Content starts
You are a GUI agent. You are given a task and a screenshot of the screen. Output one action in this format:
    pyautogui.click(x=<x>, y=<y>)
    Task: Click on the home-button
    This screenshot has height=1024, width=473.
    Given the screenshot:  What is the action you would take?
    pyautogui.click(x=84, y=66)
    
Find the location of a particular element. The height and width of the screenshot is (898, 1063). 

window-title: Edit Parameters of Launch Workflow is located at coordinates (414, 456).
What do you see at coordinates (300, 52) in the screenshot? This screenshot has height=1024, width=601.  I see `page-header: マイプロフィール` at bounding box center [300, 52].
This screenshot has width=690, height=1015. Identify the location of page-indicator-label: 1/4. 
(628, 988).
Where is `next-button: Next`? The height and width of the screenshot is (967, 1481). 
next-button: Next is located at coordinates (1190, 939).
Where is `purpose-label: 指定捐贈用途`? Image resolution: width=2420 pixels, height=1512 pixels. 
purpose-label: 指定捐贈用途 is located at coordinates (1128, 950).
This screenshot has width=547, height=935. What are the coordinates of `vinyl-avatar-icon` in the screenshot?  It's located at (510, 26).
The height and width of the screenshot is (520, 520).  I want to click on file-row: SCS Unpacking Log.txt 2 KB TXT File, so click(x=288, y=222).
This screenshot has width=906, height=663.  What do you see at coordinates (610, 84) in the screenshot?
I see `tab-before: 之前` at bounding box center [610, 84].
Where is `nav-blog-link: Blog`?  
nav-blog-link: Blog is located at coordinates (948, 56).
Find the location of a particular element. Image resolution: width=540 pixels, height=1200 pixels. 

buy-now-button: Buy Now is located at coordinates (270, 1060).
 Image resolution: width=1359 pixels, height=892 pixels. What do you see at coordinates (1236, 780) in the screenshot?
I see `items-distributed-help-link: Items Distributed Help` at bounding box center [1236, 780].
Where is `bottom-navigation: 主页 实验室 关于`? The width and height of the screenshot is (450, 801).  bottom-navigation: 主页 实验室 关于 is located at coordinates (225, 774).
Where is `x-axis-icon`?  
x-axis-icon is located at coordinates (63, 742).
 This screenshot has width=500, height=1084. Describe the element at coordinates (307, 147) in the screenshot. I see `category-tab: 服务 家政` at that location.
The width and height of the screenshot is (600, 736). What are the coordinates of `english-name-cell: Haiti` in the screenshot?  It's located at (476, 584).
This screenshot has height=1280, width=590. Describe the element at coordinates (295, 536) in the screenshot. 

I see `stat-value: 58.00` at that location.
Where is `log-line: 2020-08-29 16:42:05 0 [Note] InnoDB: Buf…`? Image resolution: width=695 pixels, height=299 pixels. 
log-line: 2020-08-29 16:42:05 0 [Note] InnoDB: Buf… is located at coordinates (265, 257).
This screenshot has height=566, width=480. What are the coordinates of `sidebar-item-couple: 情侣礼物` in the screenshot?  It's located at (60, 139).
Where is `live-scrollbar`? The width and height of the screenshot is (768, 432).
Content ends
● **Try it**: Copy out every one of the entries above word for word, without changing a single character.

● **Task answer**:
You are a GUI agent. You are given a task and a screenshot of the screen. Output one action in this format:
    pyautogui.click(x=<x>, y=<y>)
    Task: Click on the home-button
    This screenshot has height=1024, width=473.
    Given the screenshot:  What is the action you would take?
    pyautogui.click(x=84, y=66)
    
Find the location of a particular element. The height and width of the screenshot is (898, 1063). 

window-title: Edit Parameters of Launch Workflow is located at coordinates (414, 456).
What do you see at coordinates (300, 52) in the screenshot? This screenshot has height=1024, width=601.  I see `page-header: マイプロフィール` at bounding box center [300, 52].
This screenshot has width=690, height=1015. Identify the location of page-indicator-label: 1/4. 
(628, 988).
Where is `next-button: Next`? The height and width of the screenshot is (967, 1481). 
next-button: Next is located at coordinates (1190, 939).
Where is `purpose-label: 指定捐贈用途`? Image resolution: width=2420 pixels, height=1512 pixels. 
purpose-label: 指定捐贈用途 is located at coordinates (1128, 950).
This screenshot has width=547, height=935. What are the coordinates of `vinyl-avatar-icon` in the screenshot?  It's located at (510, 26).
The height and width of the screenshot is (520, 520).  I want to click on file-row: SCS Unpacking Log.txt 2 KB TXT File, so click(x=288, y=222).
This screenshot has width=906, height=663.  What do you see at coordinates (610, 84) in the screenshot?
I see `tab-before: 之前` at bounding box center [610, 84].
Where is `nav-blog-link: Blog`?  
nav-blog-link: Blog is located at coordinates (948, 56).
Find the location of a particular element. Image resolution: width=540 pixels, height=1200 pixels. 

buy-now-button: Buy Now is located at coordinates (270, 1060).
 Image resolution: width=1359 pixels, height=892 pixels. What do you see at coordinates (1236, 780) in the screenshot?
I see `items-distributed-help-link: Items Distributed Help` at bounding box center [1236, 780].
Where is `bottom-navigation: 主页 实验室 关于`? The width and height of the screenshot is (450, 801).  bottom-navigation: 主页 实验室 关于 is located at coordinates (225, 774).
Where is `x-axis-icon`?  
x-axis-icon is located at coordinates (63, 742).
 This screenshot has width=500, height=1084. Describe the element at coordinates (307, 147) in the screenshot. I see `category-tab: 服务 家政` at that location.
The width and height of the screenshot is (600, 736). What are the coordinates of `english-name-cell: Haiti` in the screenshot?  It's located at (476, 584).
This screenshot has height=1280, width=590. Describe the element at coordinates (295, 536) in the screenshot. 

I see `stat-value: 58.00` at that location.
Where is `log-line: 2020-08-29 16:42:05 0 [Note] InnoDB: Buf…`? Image resolution: width=695 pixels, height=299 pixels. 
log-line: 2020-08-29 16:42:05 0 [Note] InnoDB: Buf… is located at coordinates (265, 257).
This screenshot has height=566, width=480. What are the coordinates of `sidebar-item-couple: 情侣礼物` in the screenshot?  It's located at (60, 139).
Where is `live-scrollbar`? The width and height of the screenshot is (768, 432).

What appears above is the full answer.